Following the same procedure as compound 1 by using 1-ethynyl-2-methoxybenzene instead of R1, compound 5 (16.0 mg, 57% yield) was prepared as a white solid. 1H NMR (500 MHz, DMSO-d6) δ 11.23 (s, 1H), 8.51 (s, 1H), 8.17 (dd, J = 7.5, 1.0 Hz, 1H), 7.35 (td, J = 7.5, 2.0 Hz, 1H), 7.14 (d, J = 8.0 Hz, 1H), 7.07 (td, J = 7.5, 1.0 Hz, 1H), 5.87 (dd, J = 12.5, 5.0 Hz, 1H), 3.92 (s, 3H), 2.94–2.85 (m, 1H), 2.83–2.73 (m, 1H), 2.73–2.66 (m, 1H), 2.36–2.29 (m, 1H). 13C NMR (125 MHz, DMSO-d6): 173.0, 170.0, 155.8, 142.3, 129.5, 127.0, 124.6, 121.1, 119.4, 112.0, 59.6, 55.9, 31.3, 24.8. MS (ESI) for C14H15N4O3 [M+H]+: m/z calcd, 287.11; found, 287.29. HRMS (ESI+): [M+H]+ m/z found 287.1141.

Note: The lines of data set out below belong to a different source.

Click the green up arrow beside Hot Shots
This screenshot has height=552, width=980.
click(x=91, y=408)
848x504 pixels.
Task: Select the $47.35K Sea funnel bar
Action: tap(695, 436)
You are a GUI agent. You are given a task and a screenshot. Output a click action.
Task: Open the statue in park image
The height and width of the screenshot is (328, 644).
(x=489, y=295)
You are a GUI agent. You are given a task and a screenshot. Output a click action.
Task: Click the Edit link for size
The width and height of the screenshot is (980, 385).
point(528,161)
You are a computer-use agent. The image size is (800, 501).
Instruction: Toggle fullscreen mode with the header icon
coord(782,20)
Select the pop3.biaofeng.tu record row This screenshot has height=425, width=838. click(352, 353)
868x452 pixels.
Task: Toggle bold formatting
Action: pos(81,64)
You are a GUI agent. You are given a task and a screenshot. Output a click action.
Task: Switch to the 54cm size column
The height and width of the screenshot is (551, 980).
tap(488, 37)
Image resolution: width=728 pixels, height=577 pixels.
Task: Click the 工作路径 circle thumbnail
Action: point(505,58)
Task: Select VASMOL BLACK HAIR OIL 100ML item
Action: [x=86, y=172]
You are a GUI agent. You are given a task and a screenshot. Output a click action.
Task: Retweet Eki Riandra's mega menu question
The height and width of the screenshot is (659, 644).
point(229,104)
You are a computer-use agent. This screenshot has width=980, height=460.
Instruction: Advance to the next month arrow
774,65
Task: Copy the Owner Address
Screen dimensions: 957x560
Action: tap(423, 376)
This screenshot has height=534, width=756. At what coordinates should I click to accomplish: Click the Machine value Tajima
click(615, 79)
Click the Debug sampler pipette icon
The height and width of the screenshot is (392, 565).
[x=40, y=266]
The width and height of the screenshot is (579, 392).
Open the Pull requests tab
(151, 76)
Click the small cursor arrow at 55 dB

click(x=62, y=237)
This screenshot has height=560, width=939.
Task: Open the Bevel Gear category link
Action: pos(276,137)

5.6.6. methyl 2-(1-(2,6-dioxopiperidin-3-yl)-1H-1,2,3-triazol-4-yl)benzoate (6).

Following the same procedure as compound 1 by using methyl 2-ethynylbenzoate instead of R1, compound 6 (21.3 mg, 73% yield) was prepared as a white solid. 1H NMR (500 MHz, DMSO-d6) δ 11.25 (s, 1H), 8.46 (s, 1H), 7.76 (dd, J = 7.5, 0.5 Hz, 1H), 7.66 (dd, J = 8.0, 1.0 Hz, 1H), 7.63 (td, J = 7.5, 1.0 Hz, 1H), 7.49 (td, J = 7.5, 1.5 Hz, 1H), 5.87 (dd, J = 12.5, 5.0 Hz, 1H), 3.72 (s, 3H), 2.94–2.85 (m, 1H), 2.76–2.66 (m, 2H), 2.38–2.32 (m, 1H). 13C NMR (125 MHz, DMSO-d6): 172.9, 169.8, 169.3, 145.1, 131.7, 131.2, 129.6, 129.4, 129.4, 128.6, 123.8, 59.7, 52.6, 31.2, 24.9. MS (ESI) for C15H15N4O4 [M+H]+: m/z calcd, 315.11; found, 315.30. HRMS (ESI+): [M+H]+ m/z found 315.1089.

5.6.7. 3-(4-(3-methoxypyridin-2-yl)-1H-1,2,3-triazol-1-yl)piperidine-2,6-dione (7).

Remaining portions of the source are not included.